В его голосе было столько притворного возмущения, что я не сдержалась и прыснула со смеха.

— Не расстраивайся. Я ему подам идею и следующим его шедевром станет «мой любимый друг мозгоправ».

Питер иронично фыркнул.

— Ну уж не надо, спасибо. Пусть лучше он дальше пишет эти светлые шекспировские песни. Я может и не эксперт в любви, но даже мне на душе легче становится, когда он так поет.

Что правда — то правда. У музыки Гарретта была одна отличительная особенность, что делало его творчество таким притягательным для простого народа: она была легкая и умиротворяющая, как и сам парень. Она рассказывала сказки уставшим душам и заставляла верить в лучшее. Гарретт был волшебником на сцене, заботливым правителем далекой зачарованной страны и он нес ее чудеса в этот серый мир звуками гитары и переливами голоса.

Когда Гарретт пел, легко было забыться и отдать себя на милость этим нежным звукам. Он исцелял израненные сердца так, как умеют только лучшие из талантливых людей. Отдавал собственную ранимую душу, чтобы незнакомым безликим существам в толпе стало чуть легче.

— Спасибо, вы потрясающие! — благодарно воскликнул парень со сцены в ответ на очередной оглушительный рев публики. Когда толпа немного успокоилась, он продолжил: — следующие две песни я буду впервые играть на публике. Надеюсь, вам понравится! Dopamine.

Потекла плавная, завлекающая мелодия и почти сразу Гарретт вторил ей своим не менее манящим голосом.

Wanna feel that stream of dopamine

Wanna feel that stream of dopamine

— О господи, он, что, все-таки посвятил мне песню? Еще так элегантно, не говоря напрямую. Я ему постоянно твержу, что у него проблемы именно с этим нейромедиатором! Мой мальчик не забыл обо мне, — Питер казался таким растроганным, что у него чуть ли глаза не слезились.

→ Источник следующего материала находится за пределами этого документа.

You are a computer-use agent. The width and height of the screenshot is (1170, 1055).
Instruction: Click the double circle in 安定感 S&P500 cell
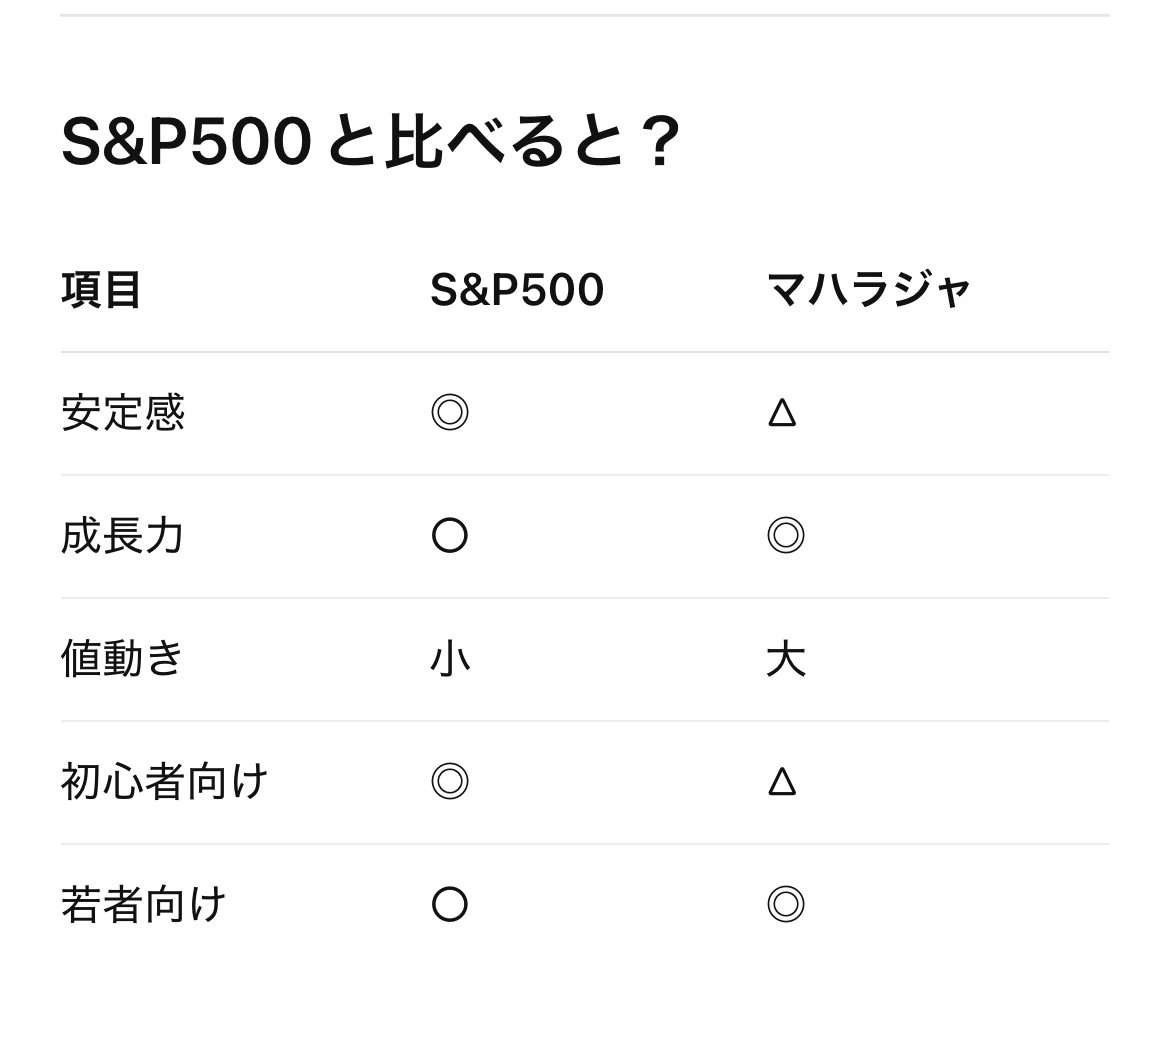(450, 413)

Марк громко хохотнул и весело ответил:

— Я бы на твоем месте не спешил с выводами. Слушай дальше.

I mixed up so terribly

Your body language talking over me

And it might not be logical

But baby my mind just won’t let you leave

Марк с Эмили в один голос рассмеялись, а Питер переполнился разочарованием. Я же не могла разделить ни этого веселья, ни чувства разрушенных надежд. Я слушала его голос, слова, в которые так сложно было поверить. Гарретт прямо на сцене рассказывал тысячам совершенно чужих людей о самом личном. Боже, он действительно пел именно об этом. О том, что произошло той ночью и может быть происходило еще десятки и сотни раз до этого в одних лишь фантазиях. В песне было так много того, чего я никак не могла ожидать от этого нежного мальчика. Она была пропитана эротикой. Такой густой и тягучей, что обдавала жаром даже с того расстояния, она проникала в меня, раскаленной рекой текла по венам.